Receptive amusia: evidence for cross-hemispheric neural networks underlying music processing strategies

Maria Schuppert1,2, Thomas F. Münte2, Bernardina M. Wieringa2 and Eckart Altenmüller1

1 Institute of Music Physiology and Performing Arts Medicine, Hochschule für Musik und Theater Hannover and 2 Department of Neurology, Medizinische Hochschule Hannover, Germany

Correspondence to: Maria Schuppert, MD, and Eckart Altenmüller, MD, Institute of Music Physiology and Performing Arts Medicine, Hochschule für Musik und Theater Hannover Plathnerstraße 35, 30175 Hannover, Germany E-mail: schuppert{at}hmt-hannover.de

Perceptual musical functions were investigated in patients suffering from unilateral cerebrovascular cortical lesions. Using MIDI (Musical Instrument Digital Interface) technique, a standardized short test battery was established that covers local (analytical) as well as global perceptual mechanisms. These represent the principal cognitive strategies in melodic and temporal musical information processing (local, interval and rhythm; global, contour and metre). Of the participating brain-damaged patients, a total of 69% presented with post-lesional impairments in music perception.
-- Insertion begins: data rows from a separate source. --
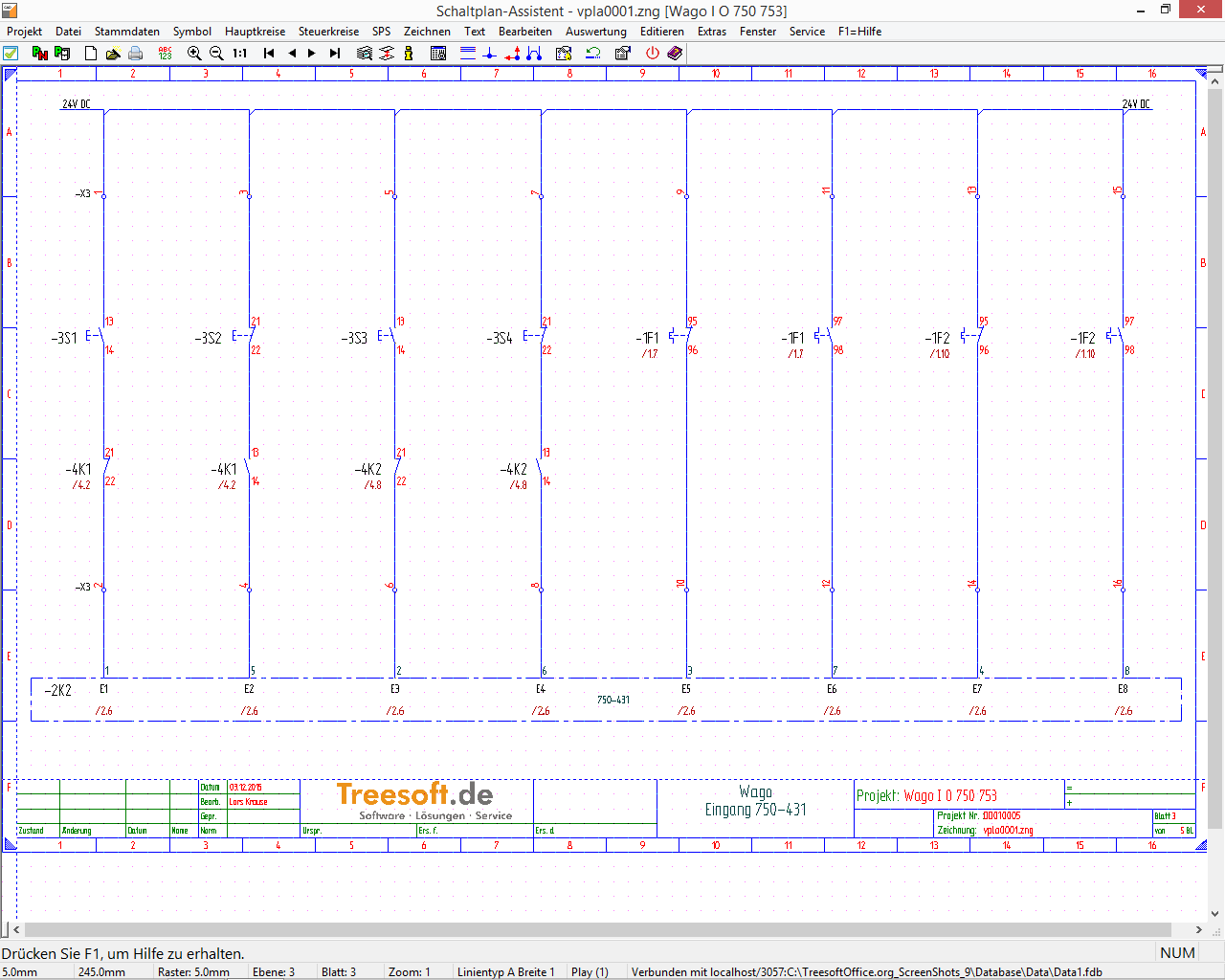The image size is (1225, 980).
Task: Click the yellow info figure icon
Action: click(x=409, y=54)
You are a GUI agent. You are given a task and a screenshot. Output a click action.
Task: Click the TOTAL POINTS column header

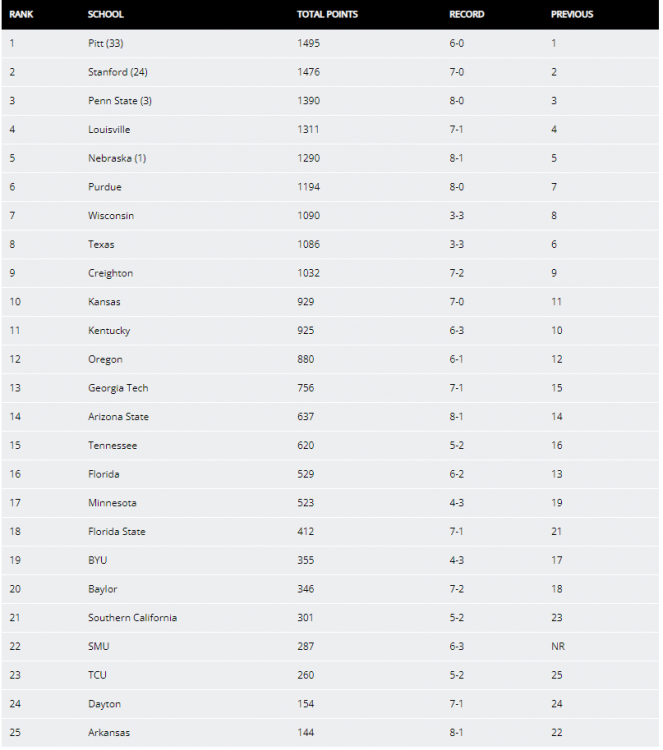pos(327,15)
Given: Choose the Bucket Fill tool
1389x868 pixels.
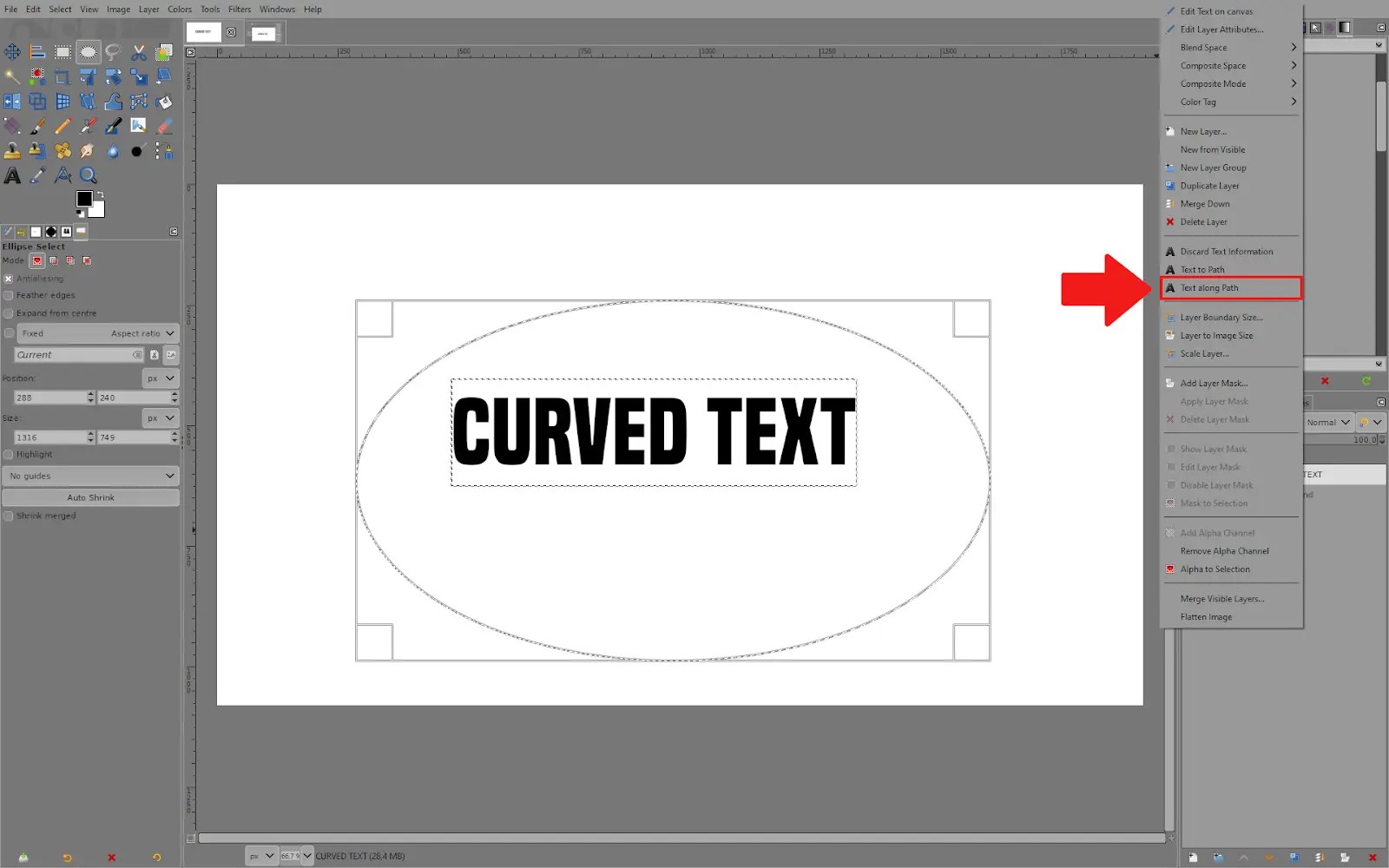Looking at the screenshot, I should click(163, 101).
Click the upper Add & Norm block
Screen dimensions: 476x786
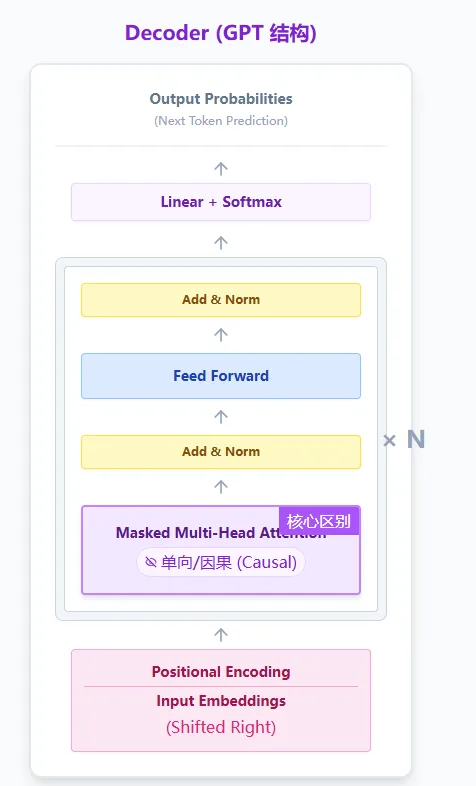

Left-hemisphere-damaged patients showed significant deficits in the discrimination of local as well as global structures in both melodic and temporal information processing. Right-hemisphere-damaged patients also revealed an overall impairment of music perception, reaching significance in the temporal conditions. Detailed analysis outlined a hierarchical organization, with an initial right-hemisphere recognition of contour and metre followed by identification of interval and rhythm via left-hemisphere subsystems. Patterns of dissociated and associated melodic and temporal deficits indicate autonomous, yet partially integrated neural subsystems underlying the processing of melodic and temporal stimuli. In conclusion, these data contradict a strong hemispheric specificity for music perception, but indicate cross-hemisphere, fragmented neural substrates underlying local and global musical information processing in the melodic and temporal dimensions. Due to the diverse profiles of neuropsychological deficits revealed in earlier investigations as well as in this study, individual aspects of musicality and musical behaviour very likely contribute to the definite formation of these widely distributed neural networks.